### Exercise details
What lines below hold the string "will"? Copy them all.

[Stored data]
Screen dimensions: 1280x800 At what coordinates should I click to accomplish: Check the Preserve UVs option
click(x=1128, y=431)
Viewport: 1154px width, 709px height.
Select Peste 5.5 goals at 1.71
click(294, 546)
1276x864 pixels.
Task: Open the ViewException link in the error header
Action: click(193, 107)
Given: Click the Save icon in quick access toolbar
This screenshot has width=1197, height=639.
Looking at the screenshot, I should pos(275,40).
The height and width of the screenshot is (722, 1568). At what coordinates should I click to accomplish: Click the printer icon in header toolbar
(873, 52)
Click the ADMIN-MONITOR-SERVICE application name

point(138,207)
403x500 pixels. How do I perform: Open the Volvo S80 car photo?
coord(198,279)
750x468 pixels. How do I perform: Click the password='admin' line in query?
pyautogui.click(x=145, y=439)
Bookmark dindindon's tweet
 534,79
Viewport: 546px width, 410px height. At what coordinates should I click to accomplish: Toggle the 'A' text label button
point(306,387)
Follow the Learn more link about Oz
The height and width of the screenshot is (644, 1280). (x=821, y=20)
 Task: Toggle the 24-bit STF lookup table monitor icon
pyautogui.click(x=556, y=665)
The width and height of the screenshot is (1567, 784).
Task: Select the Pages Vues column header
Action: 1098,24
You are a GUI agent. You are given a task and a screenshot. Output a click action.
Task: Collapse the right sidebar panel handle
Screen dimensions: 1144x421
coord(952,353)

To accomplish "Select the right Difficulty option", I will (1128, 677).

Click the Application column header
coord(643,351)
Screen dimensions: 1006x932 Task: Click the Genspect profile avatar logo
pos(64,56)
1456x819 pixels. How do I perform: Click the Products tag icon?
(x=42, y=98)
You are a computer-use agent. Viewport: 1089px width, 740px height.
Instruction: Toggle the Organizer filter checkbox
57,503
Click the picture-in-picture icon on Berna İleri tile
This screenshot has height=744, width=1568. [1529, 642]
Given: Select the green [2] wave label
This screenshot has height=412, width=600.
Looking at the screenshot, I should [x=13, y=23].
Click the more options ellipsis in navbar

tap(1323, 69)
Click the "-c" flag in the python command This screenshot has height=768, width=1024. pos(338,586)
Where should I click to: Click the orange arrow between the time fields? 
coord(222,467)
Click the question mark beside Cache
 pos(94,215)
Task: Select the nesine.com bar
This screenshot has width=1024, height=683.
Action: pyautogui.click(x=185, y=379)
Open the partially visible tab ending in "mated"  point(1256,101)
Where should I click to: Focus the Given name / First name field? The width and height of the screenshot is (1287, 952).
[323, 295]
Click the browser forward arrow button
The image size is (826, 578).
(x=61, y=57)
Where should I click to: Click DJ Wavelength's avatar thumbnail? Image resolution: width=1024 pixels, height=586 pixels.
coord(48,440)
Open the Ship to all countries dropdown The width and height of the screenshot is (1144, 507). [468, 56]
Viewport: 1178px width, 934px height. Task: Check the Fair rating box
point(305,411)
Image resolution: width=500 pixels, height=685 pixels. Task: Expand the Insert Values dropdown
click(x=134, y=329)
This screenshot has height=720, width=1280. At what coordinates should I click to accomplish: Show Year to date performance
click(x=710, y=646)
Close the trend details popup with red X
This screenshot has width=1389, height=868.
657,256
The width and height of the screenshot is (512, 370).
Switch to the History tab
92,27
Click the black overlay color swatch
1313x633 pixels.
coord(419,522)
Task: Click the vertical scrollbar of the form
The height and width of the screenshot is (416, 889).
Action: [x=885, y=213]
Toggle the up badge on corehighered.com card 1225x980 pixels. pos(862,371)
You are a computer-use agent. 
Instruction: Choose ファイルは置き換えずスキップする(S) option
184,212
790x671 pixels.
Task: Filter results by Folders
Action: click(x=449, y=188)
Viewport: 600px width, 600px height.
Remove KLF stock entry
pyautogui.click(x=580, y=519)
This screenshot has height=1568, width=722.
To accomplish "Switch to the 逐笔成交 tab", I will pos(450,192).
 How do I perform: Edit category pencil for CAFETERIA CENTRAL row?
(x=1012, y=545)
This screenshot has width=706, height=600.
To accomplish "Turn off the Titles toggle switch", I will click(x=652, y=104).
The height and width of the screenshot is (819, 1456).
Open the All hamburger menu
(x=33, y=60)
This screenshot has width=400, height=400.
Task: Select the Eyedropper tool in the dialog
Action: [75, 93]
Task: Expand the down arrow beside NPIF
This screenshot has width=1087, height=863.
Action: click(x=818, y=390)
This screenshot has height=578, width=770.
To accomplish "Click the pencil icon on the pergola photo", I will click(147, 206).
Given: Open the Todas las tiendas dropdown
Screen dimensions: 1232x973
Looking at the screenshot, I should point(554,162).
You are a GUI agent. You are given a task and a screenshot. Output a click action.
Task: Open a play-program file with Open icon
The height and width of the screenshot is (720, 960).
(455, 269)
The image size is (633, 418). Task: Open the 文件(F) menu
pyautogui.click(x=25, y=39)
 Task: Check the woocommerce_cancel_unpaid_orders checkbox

### Answer box
To accomplish "Select the right Difficulty option", I will (1128, 677).
To accomplish "Switch to the 逐笔成交 tab", I will pos(450,192).
To accomplish "Turn off the Titles toggle switch", I will click(x=652, y=104).
To accomplish "Click the pencil icon on the pergola photo", I will click(147, 206).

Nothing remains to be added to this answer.